Reading Excel files

This notebook demonstrates how to read and manipulate data from Excel using Pandas:

Input / Output
summaries
plotting

First, import the Pandas library:



In [1]:

    
# The library for handling tabular data is called 'pandas'
# Everyone shortens this to 'pd' for convenience.
import pandas as pd

Get IRS data on businesses

The IRS website has some aggregated statistics on business returns in Excel files. We will use the Selected Income and Tax Items for Selected Years.

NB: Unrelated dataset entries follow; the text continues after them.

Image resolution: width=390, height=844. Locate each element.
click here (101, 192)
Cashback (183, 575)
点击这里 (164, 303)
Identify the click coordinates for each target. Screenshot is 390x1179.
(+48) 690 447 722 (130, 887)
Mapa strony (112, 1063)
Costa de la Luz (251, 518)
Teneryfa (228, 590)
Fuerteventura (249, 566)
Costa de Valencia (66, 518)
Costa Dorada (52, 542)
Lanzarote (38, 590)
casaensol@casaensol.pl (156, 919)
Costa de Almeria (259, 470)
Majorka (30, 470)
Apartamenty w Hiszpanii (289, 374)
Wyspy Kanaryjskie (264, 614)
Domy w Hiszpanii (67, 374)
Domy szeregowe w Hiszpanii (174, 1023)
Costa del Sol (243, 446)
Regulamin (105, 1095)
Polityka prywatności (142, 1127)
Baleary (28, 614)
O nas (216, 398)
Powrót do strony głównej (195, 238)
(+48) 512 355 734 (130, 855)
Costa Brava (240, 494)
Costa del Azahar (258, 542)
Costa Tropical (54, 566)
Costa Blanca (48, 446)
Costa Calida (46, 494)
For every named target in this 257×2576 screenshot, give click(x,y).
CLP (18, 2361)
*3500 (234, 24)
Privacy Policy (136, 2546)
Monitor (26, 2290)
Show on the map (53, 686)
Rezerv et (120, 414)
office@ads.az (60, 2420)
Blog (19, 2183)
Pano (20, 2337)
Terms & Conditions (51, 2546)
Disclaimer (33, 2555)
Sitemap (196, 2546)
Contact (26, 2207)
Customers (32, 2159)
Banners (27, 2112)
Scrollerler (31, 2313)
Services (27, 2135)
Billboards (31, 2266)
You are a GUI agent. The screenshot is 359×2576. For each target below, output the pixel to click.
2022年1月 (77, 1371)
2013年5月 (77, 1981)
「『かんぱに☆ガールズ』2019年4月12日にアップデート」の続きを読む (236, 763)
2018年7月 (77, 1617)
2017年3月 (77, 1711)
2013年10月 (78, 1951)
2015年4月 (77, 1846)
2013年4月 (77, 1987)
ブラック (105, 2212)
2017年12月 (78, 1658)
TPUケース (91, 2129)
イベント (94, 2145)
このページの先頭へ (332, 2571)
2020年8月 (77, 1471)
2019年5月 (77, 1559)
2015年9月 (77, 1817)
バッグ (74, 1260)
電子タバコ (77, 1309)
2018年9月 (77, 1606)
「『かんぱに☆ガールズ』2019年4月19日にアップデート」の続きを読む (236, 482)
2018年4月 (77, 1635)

The original data is from the file linked here: https://www.irs.gov/pub/irs-soi/14intaba.xls, but I cleaned it up by hand to remove footnotes and reformat the column and row headers. You can get the cleaned file in this repository data/14intaba_cleaned.xls. It looks like this:

Read the data!

We will use the read_excel function inside of the Pandas library (accessed using pd.read_excel) to get the data. We need to:

skip the first 2 rows
Split out the 'Current dollars' and 'Constant 1990 dollars' subsets
use the left two columns to split out the number of returns and their dollar amounts

When referring to files on your computer from Jupyer, the path you use is relative to the current Jupyter notebook. My directory looks like this:

.
|-- notebooks
  |-- input_output.ipynb
  |-- data
    |- 14intaba_cleaned.xls

so, the relative path from the notebook input_output.ipynb to the dataset 14intaba_cleaned.xls is:

data/14intaba_cleaned.xls



In [2]:

    
raw = pd.read_excel('data/14intaba_cleaned.xls', skiprows=2)

Look at the last 3 rows

The function pd.read_excel returns an object called a 'Data Frame', that is defined inside of the Pandas library. It has associated functions that access and manipulate the data inside. For example:



In [3]:

    
# Look at the last 3 rows
raw.tail(3)









    Out[3]:






  
    
      
      Variable
      Units
      Current dollars 1990
      Current dollars 1991
      Current dollars 1992
      Current dollars 1993
      Current dollars 1994
      Current dollars 1995
      Current dollars 1996
      Current dollars 1997
      ...
      Constant 1990 dollars 2006
      Constant 1990 dollars 2007
      Constant 1990 dollars 2008
      Constant 1990 dollars 2009
      Constant 1990 dollars 2010
      Constant 1990 dollars 2011
      Constant 1990 dollars 2012
      Constant 1990 dollars 2013
      Constant 1990 dollars 2014
      Percent change, 2013 to 2014.1
    
  
  
    
      221
      Tax due at time of filing
      Amount (thousand USD)
      56561150.0
      53046236.0
      50411381.0
      50330900.0
      60507961.0
      71153015.0
      85337201.0
      93909641.0
      ...
      8.190006e+07
      8.235046e+07
      6.088502e+07
      5.248614e+07
      6.042705e+07
      6.131351e+07
      7.163618e+07
      7.769037e+07
      8.623847e+07
      11.0028
    
    
      222
      Predetermined estimated tax penalty
      Number of returns
      3792027.0
      3798637.0
      4555184.0
      4972115.0
      4707696.0
      5177201.0
      5530812.0
      5920839.0
      ...
      6.496924e+06
      7.549807e+06
      6.355582e+06
      6.548380e+06
      6.670019e+06
      6.702687e+06
      7.619267e+06
      8.543611e+06
      9.327132e+06
      9.17084
    
    
      223
      Predetermined estimated tax penalty
      Amount (thousand USD)
      636676.0
      596943.0
      581476.0
      626890.0
      705246.0
      856106.0
      955207.0
      1080062.0
      ...
      1.148484e+06
      1.180518e+06
      7.425282e+05
      5.239647e+05
      4.830977e+05
      4.463376e+05
      4.781212e+05
      5.715477e+05
      6.497465e+05
      13.6819
    
  

3 rows × 54 columns

Split out the 'Current dollars' and 'Constant 1990 dollars'

There are two sets of data — for the actual dollars for each variable, and also for constant dollars (accounting for inflation). We will split the raw dataset into two and then index the rows by the units (whether they're number of returns or amount paid/claimed).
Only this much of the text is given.